• [Extracted information]:

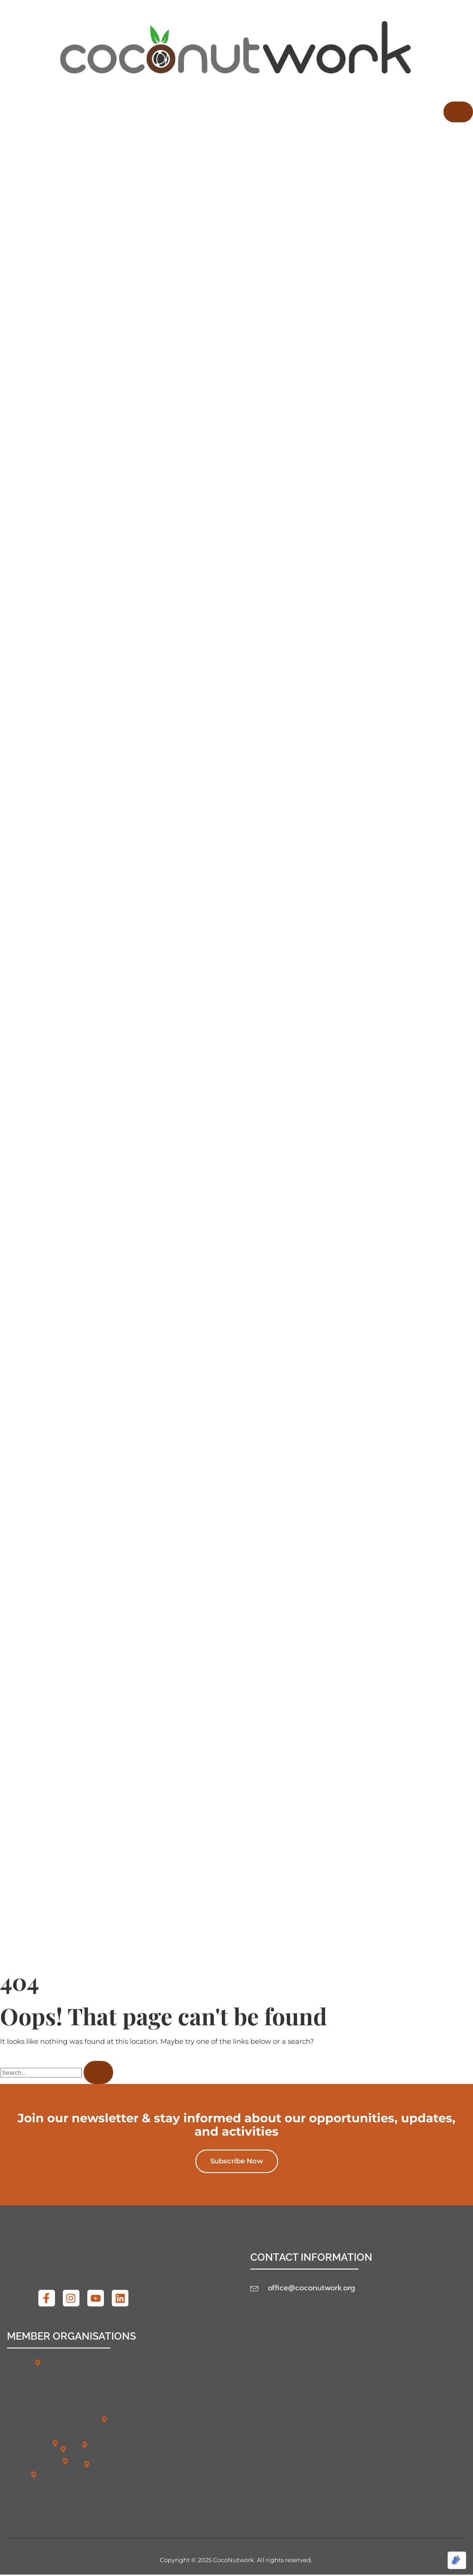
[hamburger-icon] (458, 112)
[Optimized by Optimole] (457, 2560)
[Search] (98, 2072)
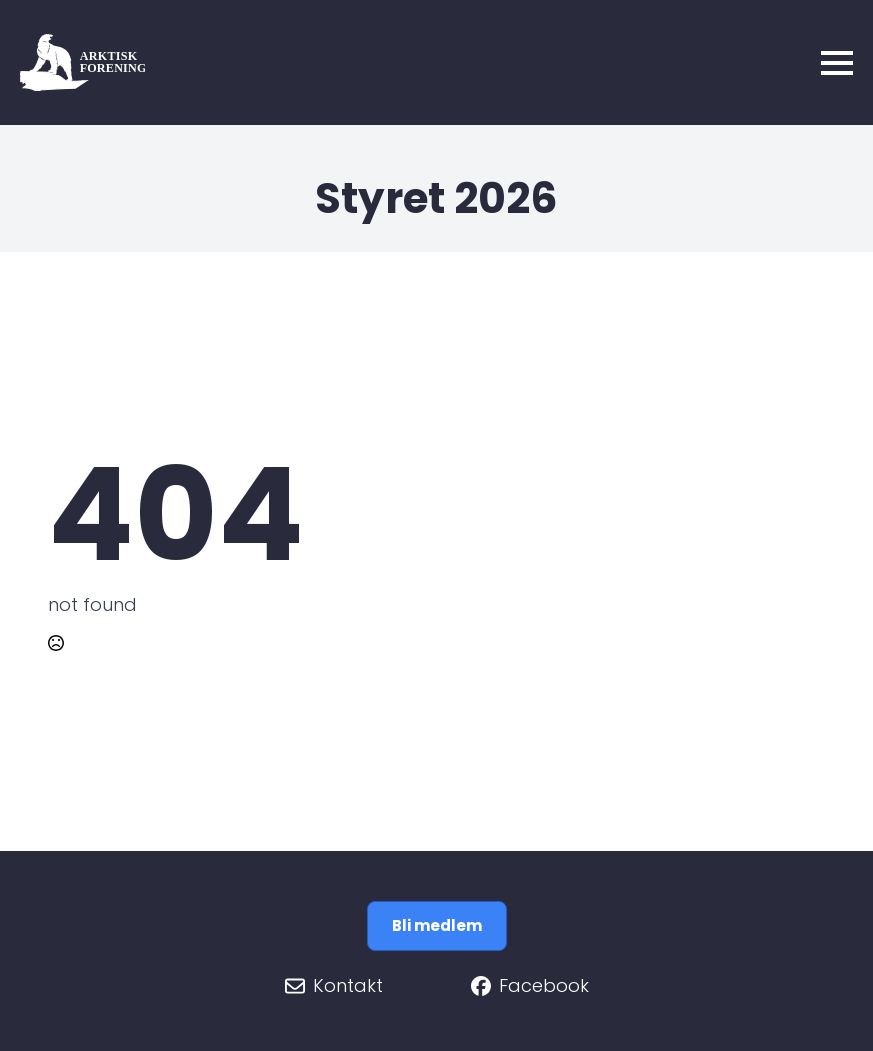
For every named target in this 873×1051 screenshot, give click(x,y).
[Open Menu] (837, 63)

• [Task goal]:
Can you update the records so that "Open Menu" reads "Open Navigation", with every other line unchanged and the pictures left out of your answer?

• [Response to the exercise]:
[hamburger-icon] (458, 112)
[Optimized by Optimole] (457, 2560)
[Search] (98, 2072)
For every named target in this 873×1051 screenshot, give click(x,y).
[Open Navigation] (837, 63)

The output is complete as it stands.